Document section:
7. Conclusion about the Commission's use of the compelled evidence without first obtaining a s. 17(1) order

[133] We summarize our discussion about the Commission's use of the compelled evidence by noting the following conclusions:

a. s. 16(1) of the Act, which prohibits any person or company from disclosing compelled evidence, other than in accordance with prescribed exceptions, applies to the Commission;

b. neither the words "for the exclusive use of the Commission" in s. 16(2) nor the words "shall not be disclosed... to any other person or company or in any other proceeding" in that same subsection assist the Commission in these circumstances;

c. the legislative scheme seeks to ensure minimum impairment of privacy interests, while permitting the Commission to perform its mandate within those constraints, and any exception to the general protection must be strictly construed, consistent with the high degree of confidentiality associated with compelled evidence and the need for strict limitations on its use;

d. the only exception to s. 16(1) that is relevant in this case is that set out in s. 17(1), which empowers the Tribunal to make an order authorizing disclosure, after: (i) where practicable, giving notice to persons who provided the compelled evidence, and (ii) determining that it is in the public interest to make the order;

e. the obligation to give notice to persons affected by the proposed disclosure gives them the opportunity to make submissions about the proposed disclosure, including the appropriate extent of disclosure and any terms that should be imposed;

f. the Commission's actions defeated Mr. Sharpe's reasonable privacy expectations;

g. any similar and unchallenged disclosure by the Commission in previous instances is of no assistance to the Commission;

h. there is no Tribunal or Court decision that addresses circumstances similar to those in this case, and that supports the Commission's actions; and

i. Staff was unable to explain persuasively why the Commission could not have obtained a s. 17(1) order before publicly disclosing the compelled evidence.

Data to process:

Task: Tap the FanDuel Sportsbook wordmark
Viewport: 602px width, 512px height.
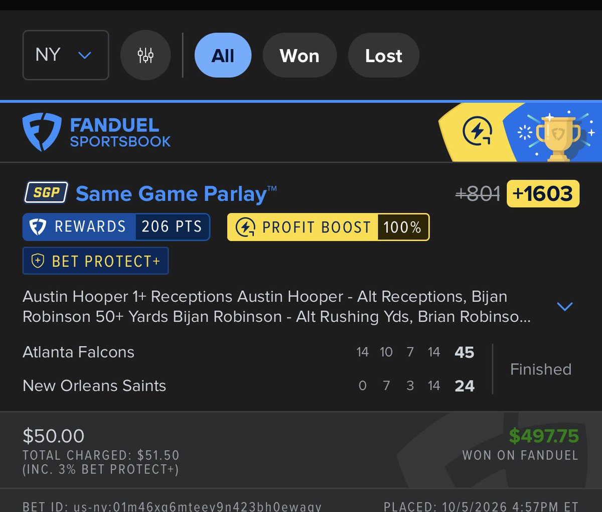Action: coord(120,133)
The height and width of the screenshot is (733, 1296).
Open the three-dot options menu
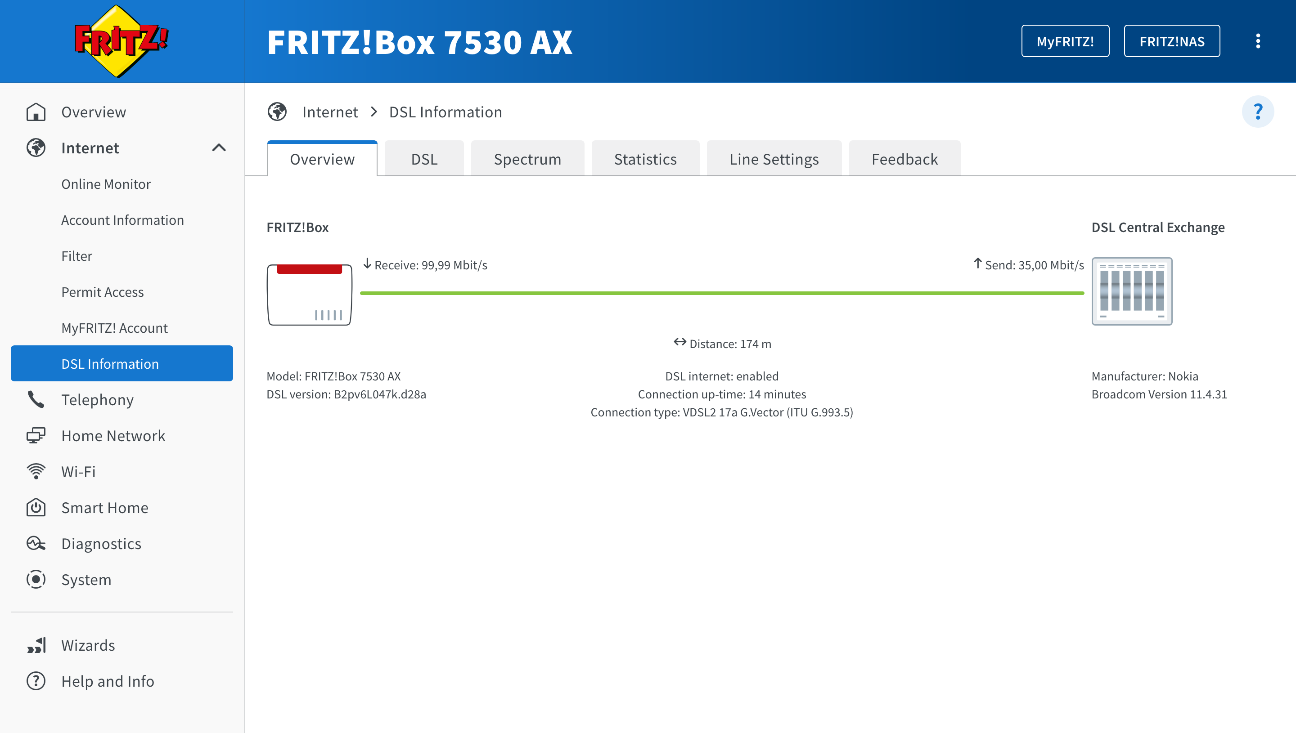tap(1258, 41)
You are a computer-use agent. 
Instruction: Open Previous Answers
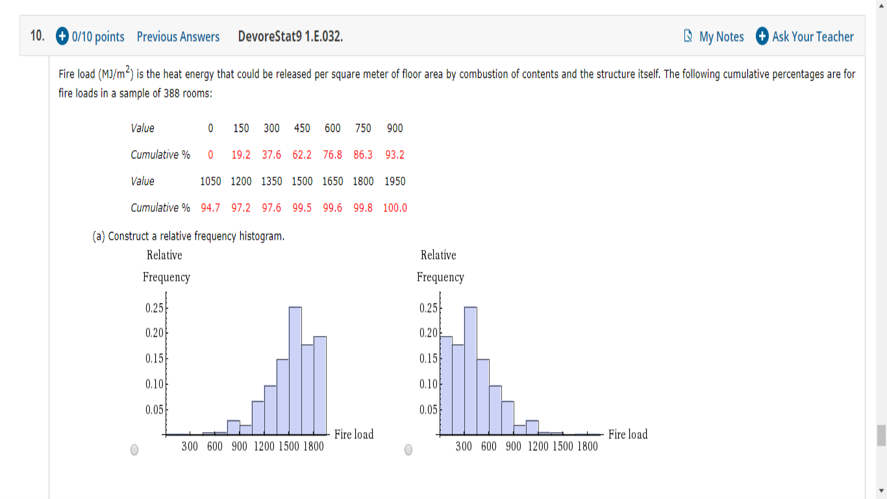pos(178,37)
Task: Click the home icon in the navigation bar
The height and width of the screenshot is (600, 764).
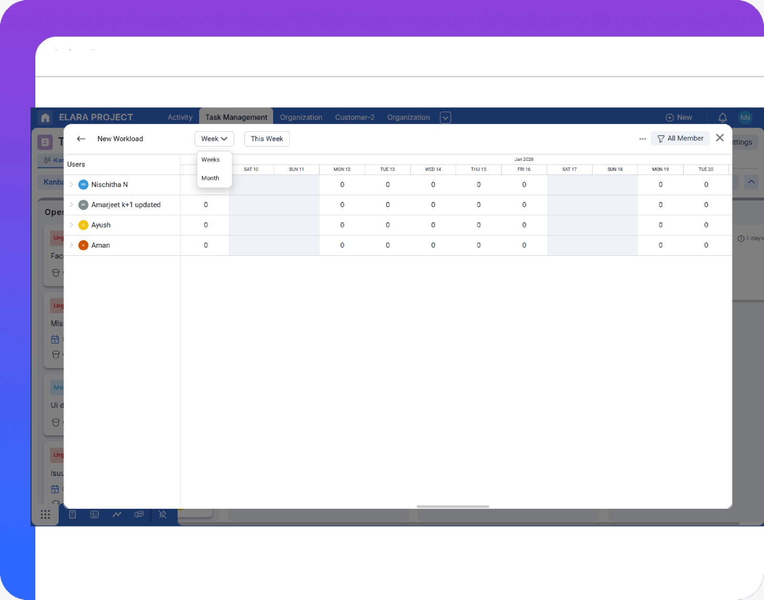Action: [45, 117]
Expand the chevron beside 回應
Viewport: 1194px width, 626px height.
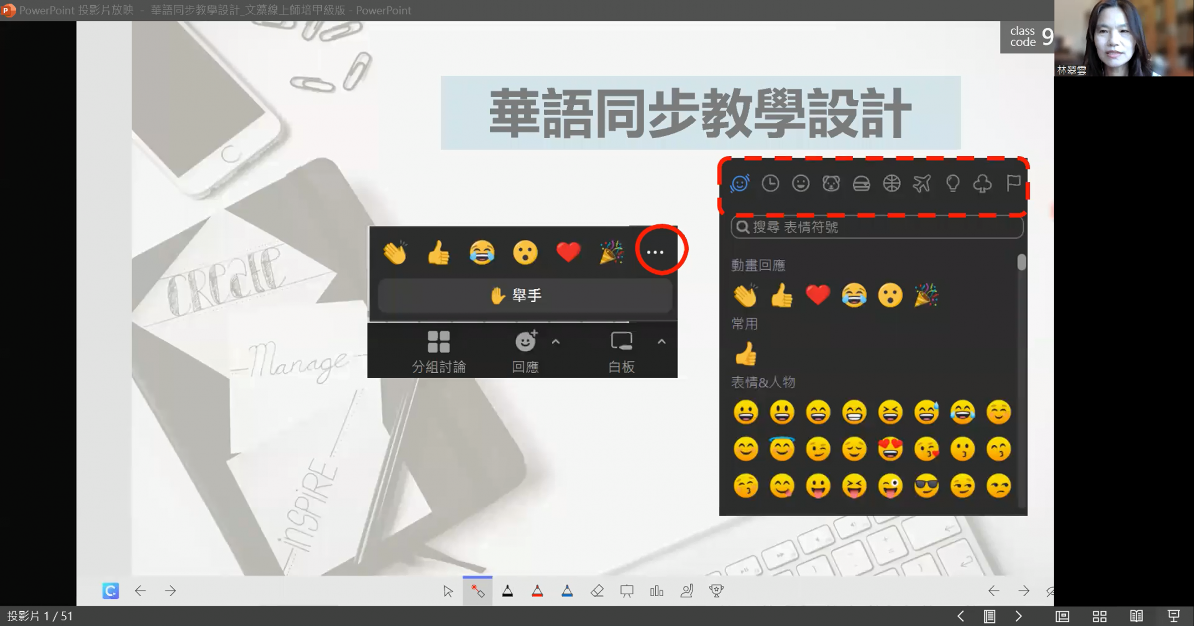pos(555,342)
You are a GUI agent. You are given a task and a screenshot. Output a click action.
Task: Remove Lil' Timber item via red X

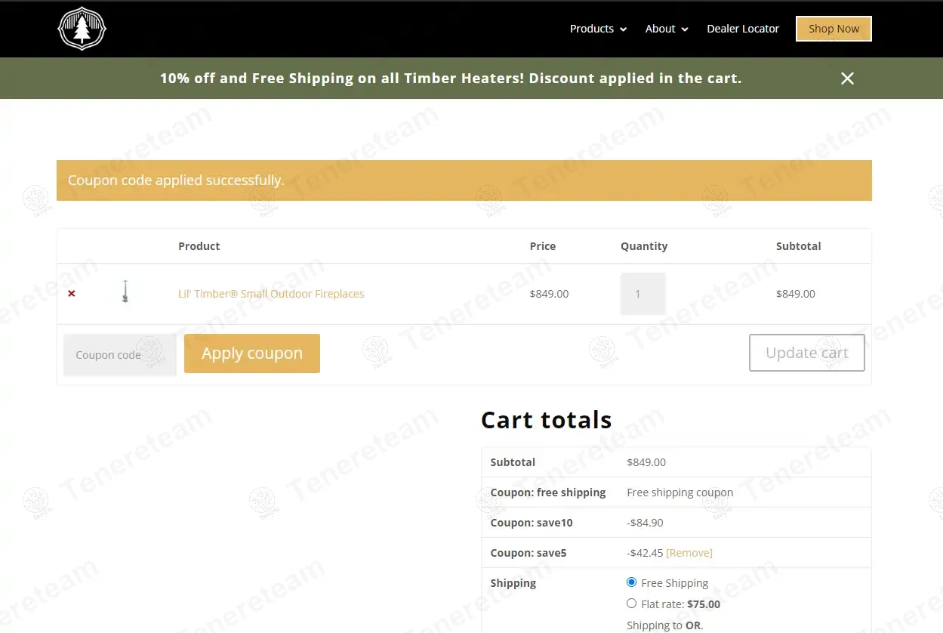pyautogui.click(x=72, y=294)
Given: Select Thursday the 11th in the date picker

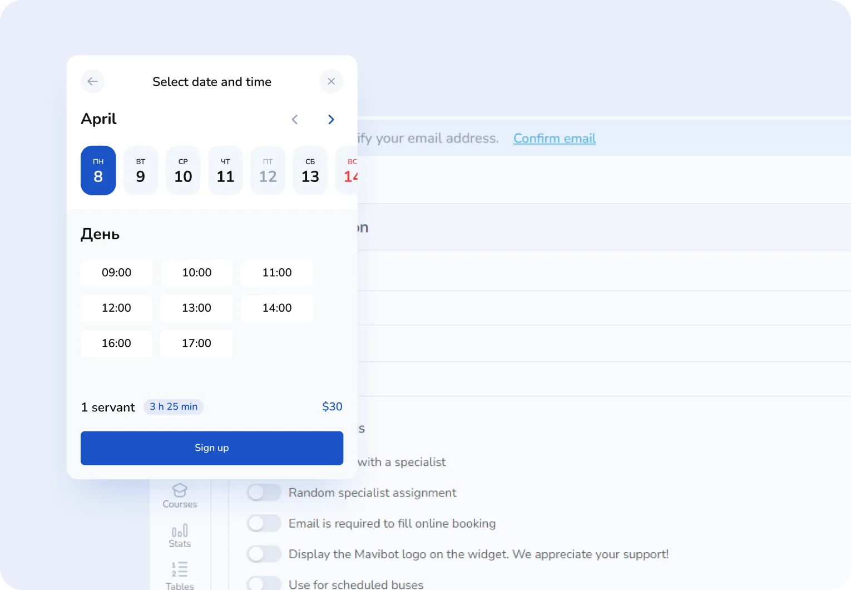Looking at the screenshot, I should tap(225, 170).
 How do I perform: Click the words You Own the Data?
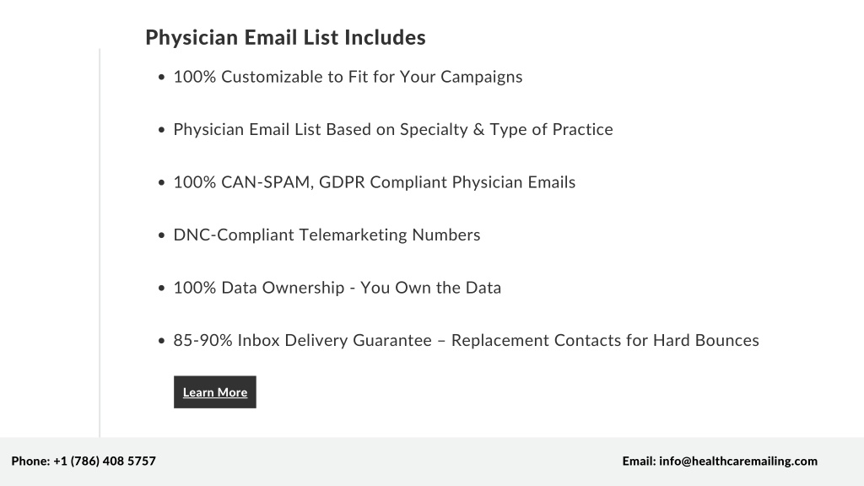pos(431,288)
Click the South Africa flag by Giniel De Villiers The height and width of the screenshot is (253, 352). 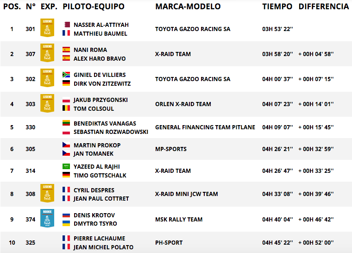pyautogui.click(x=66, y=75)
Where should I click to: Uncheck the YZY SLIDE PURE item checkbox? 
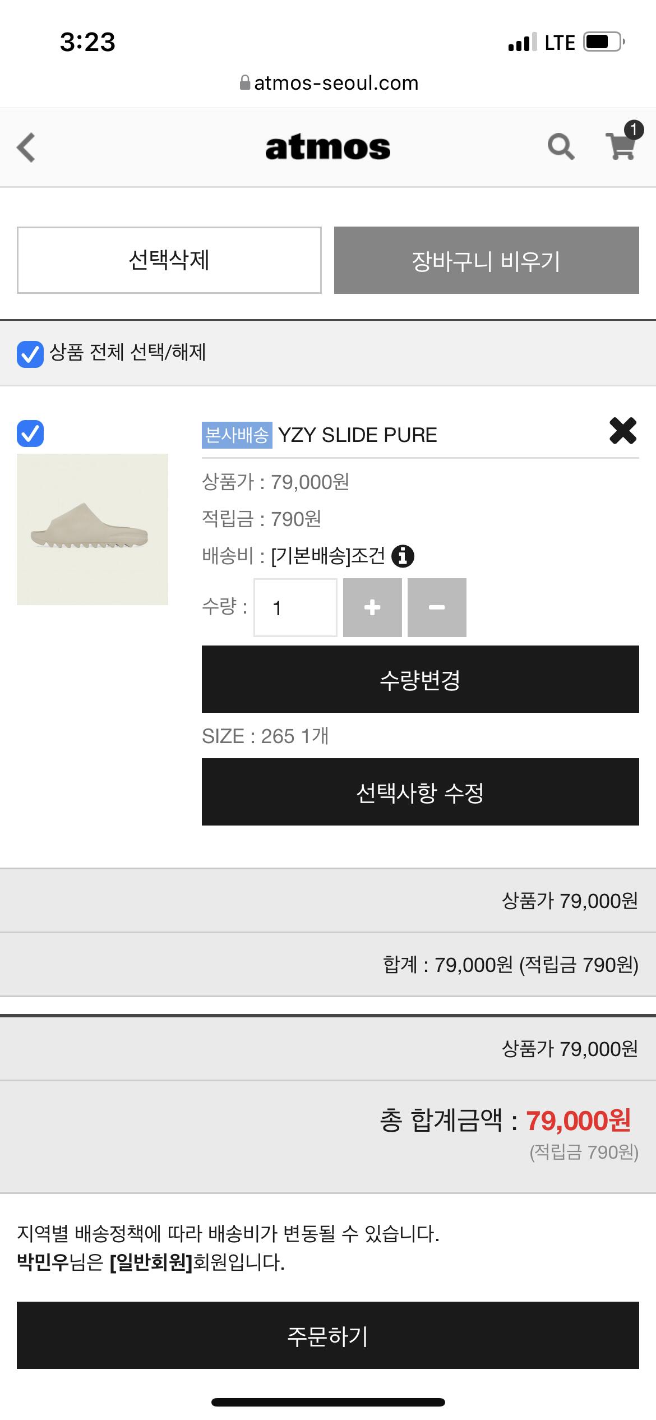[x=30, y=434]
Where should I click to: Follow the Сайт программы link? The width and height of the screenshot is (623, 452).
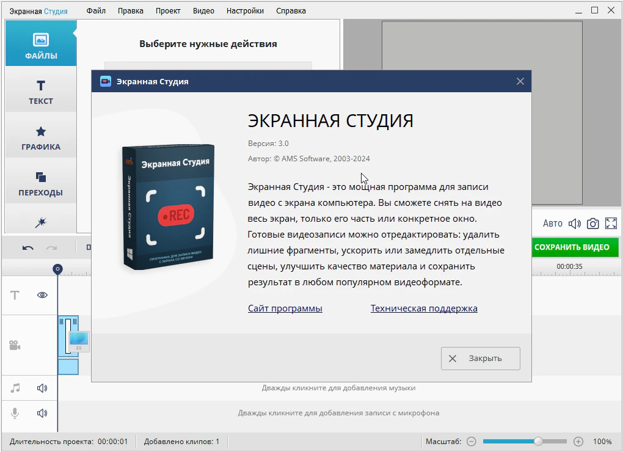pyautogui.click(x=285, y=308)
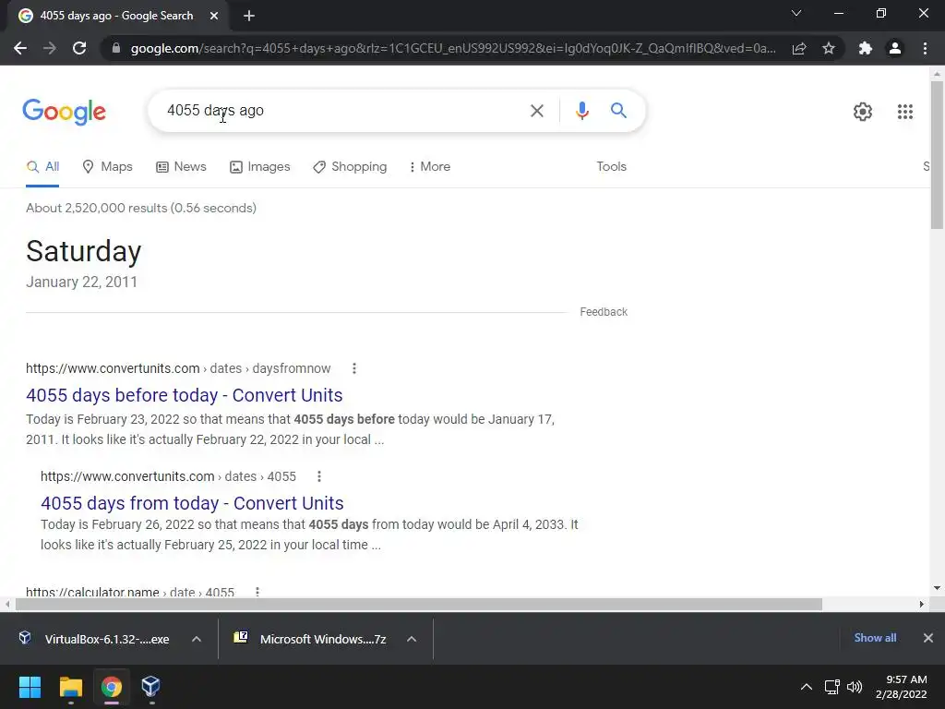
Task: Expand the VirtualBox download options chevron
Action: click(197, 639)
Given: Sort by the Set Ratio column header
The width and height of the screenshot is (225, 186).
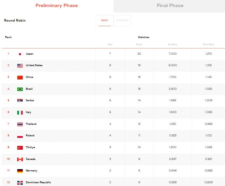Looking at the screenshot, I should click(x=173, y=44).
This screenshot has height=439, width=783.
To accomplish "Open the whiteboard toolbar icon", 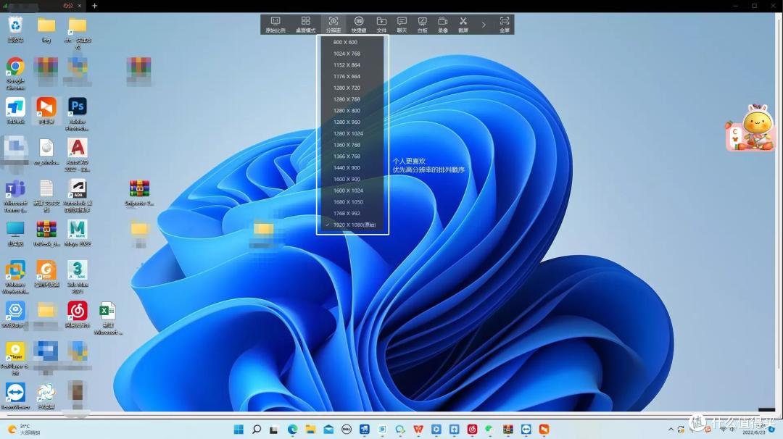I will (x=423, y=24).
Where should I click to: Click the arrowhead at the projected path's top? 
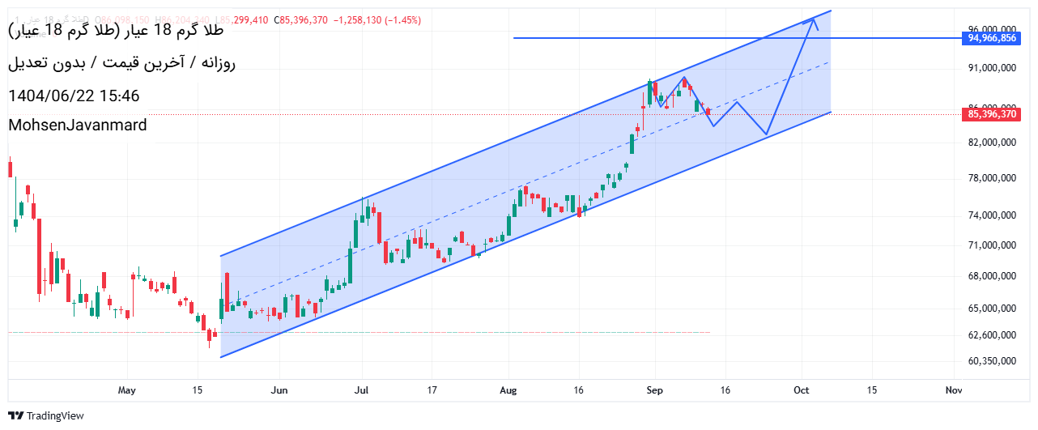coord(812,19)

Task set:
(a) Answer these questions from the conclusion about compelled evidence:
(i) Which section of the Act prohibits any person or company from disclosing compelled evidence?
(ii) What must the Tribunal determine before making an order under s. 17(1)?
(iii) Whose reasonable privacy expectations were defeated by the Commission's actions?
(b) Please rescale the stretch of the records from their start through the line containing "pos(178,37)", both ends included, repeating every line with its requests and multiplying each coordinate in the answers by 2.35, rounded to whole numbers with halves rounded up. Return only those lines, with the pictures left out.
The records are unrelated to the conclusion about compelled evidence.

Worked answers:
(a)
(i) s. 16(1)
(ii) That it is in the public interest to make the order.
(iii) Mr. Sharpe's

(b)
Task: Tap the FanDuel Sportsbook wordmark
Viewport: 602px width, 512px height.
Action: coord(282,313)
The height and width of the screenshot is (733, 1296).
Open the three-dot options menu
tap(2956, 96)
You are a computer-use agent. 
Instruction: Open Previous Answers
pos(418,87)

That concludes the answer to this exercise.